** EXERCISE PROMPT **
Begin at the line that holds "Instruction: Open the" and retype every line through the end of the material, both included. Leave out the pictures.

** RECORDS FOR PROCESSING **
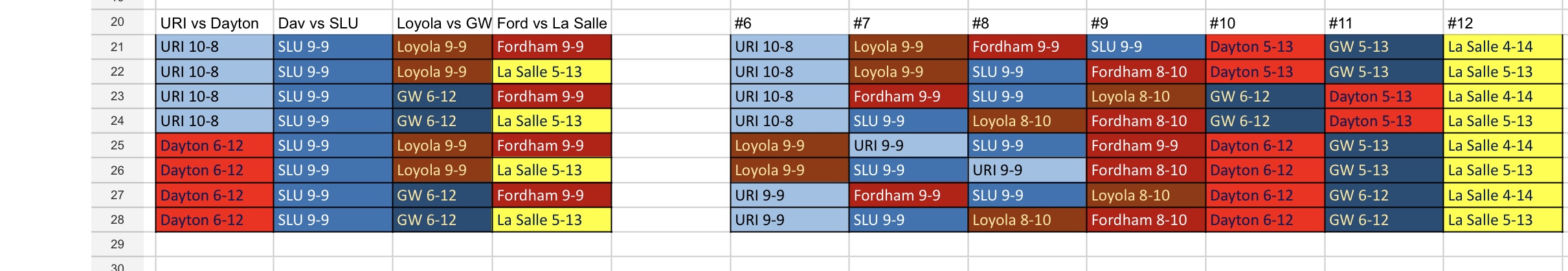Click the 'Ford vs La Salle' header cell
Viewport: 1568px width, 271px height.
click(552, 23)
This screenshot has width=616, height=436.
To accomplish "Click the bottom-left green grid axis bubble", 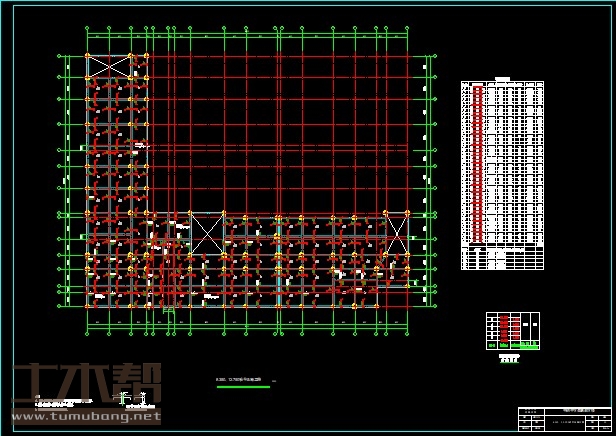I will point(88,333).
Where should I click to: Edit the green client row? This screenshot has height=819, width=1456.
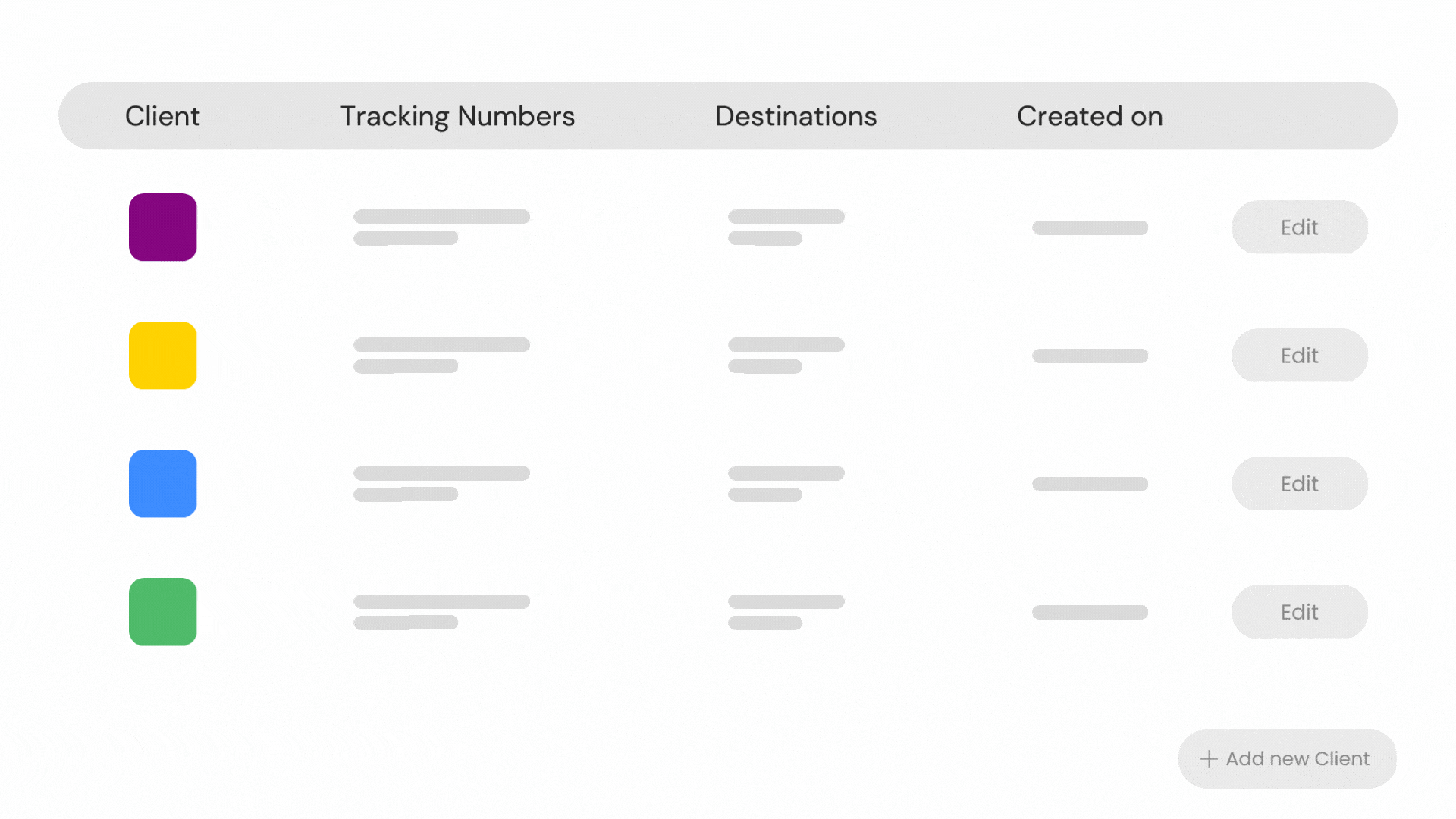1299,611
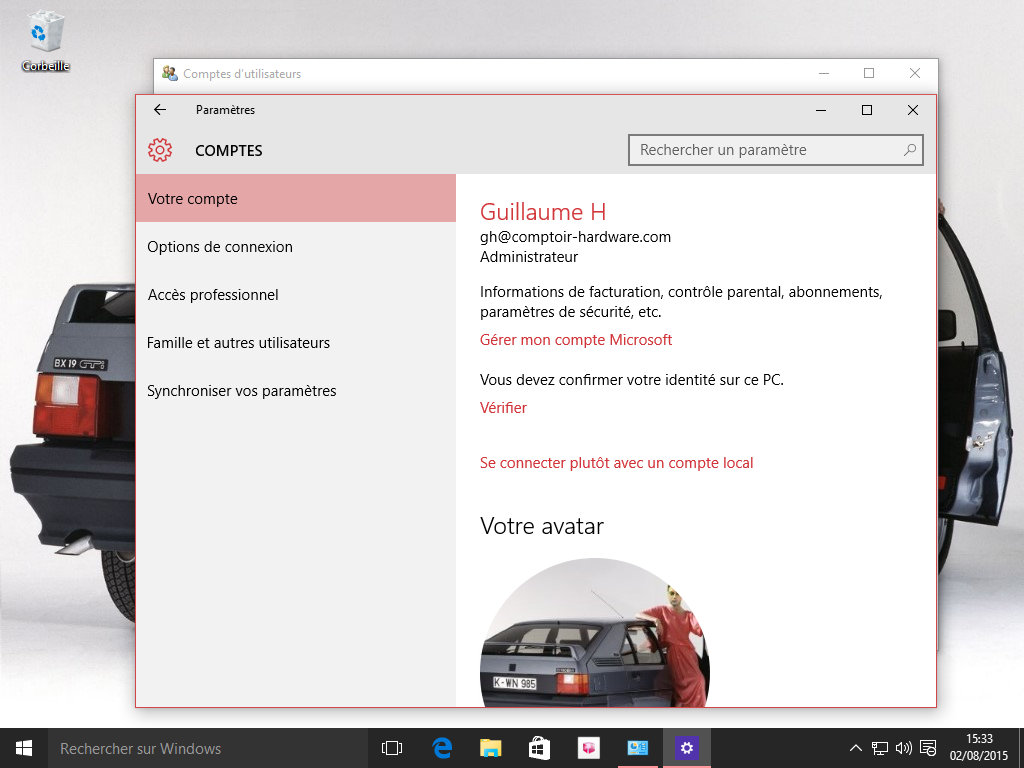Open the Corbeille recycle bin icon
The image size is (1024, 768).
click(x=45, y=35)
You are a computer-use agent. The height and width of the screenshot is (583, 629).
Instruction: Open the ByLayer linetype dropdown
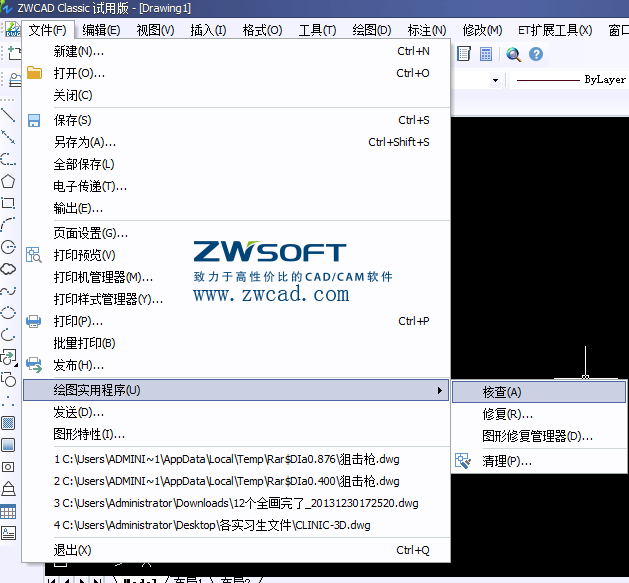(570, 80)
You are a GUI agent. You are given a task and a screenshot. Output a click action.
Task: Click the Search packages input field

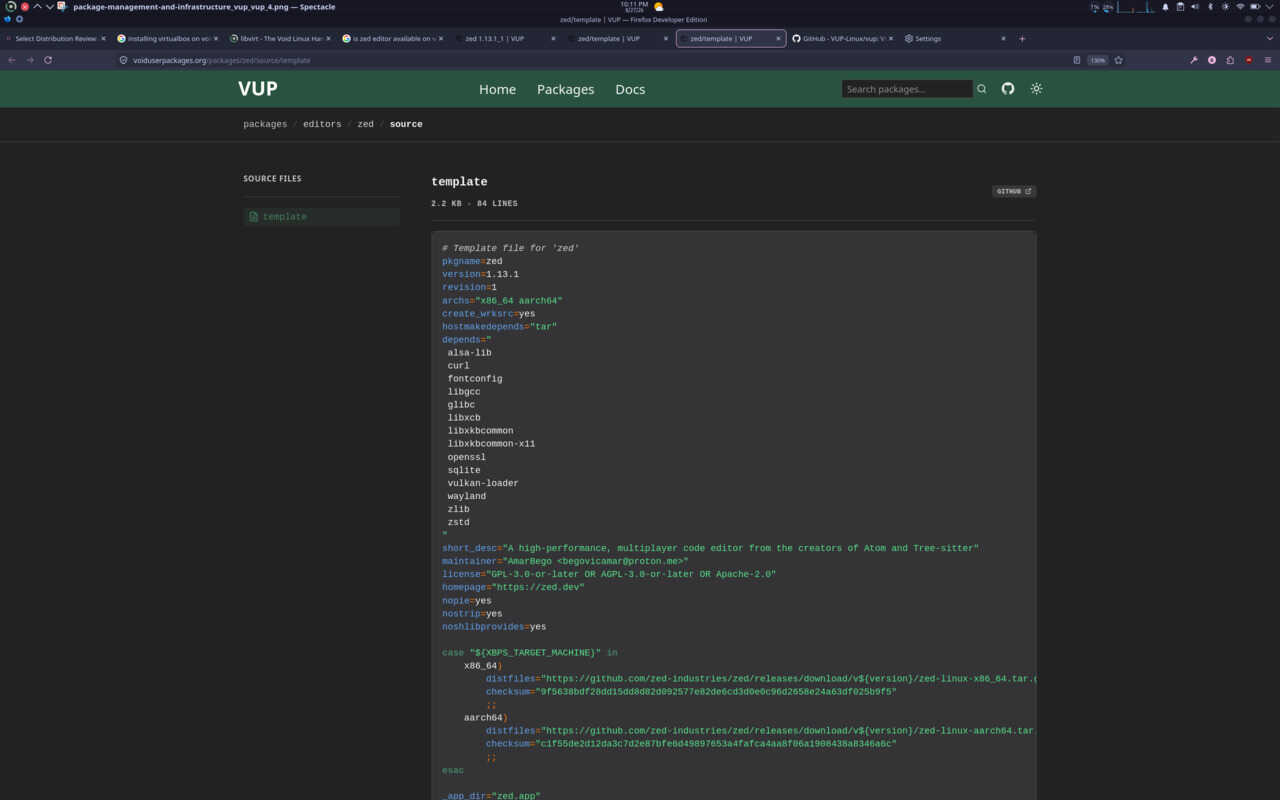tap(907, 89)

** SOLUTION BELOW **
Instruction: Open the ByLayer linetype dropdown
(570, 80)
You are a GUI agent. You are given a task and a screenshot. Output a click action.
Task: Click the Search packages input field

tap(907, 89)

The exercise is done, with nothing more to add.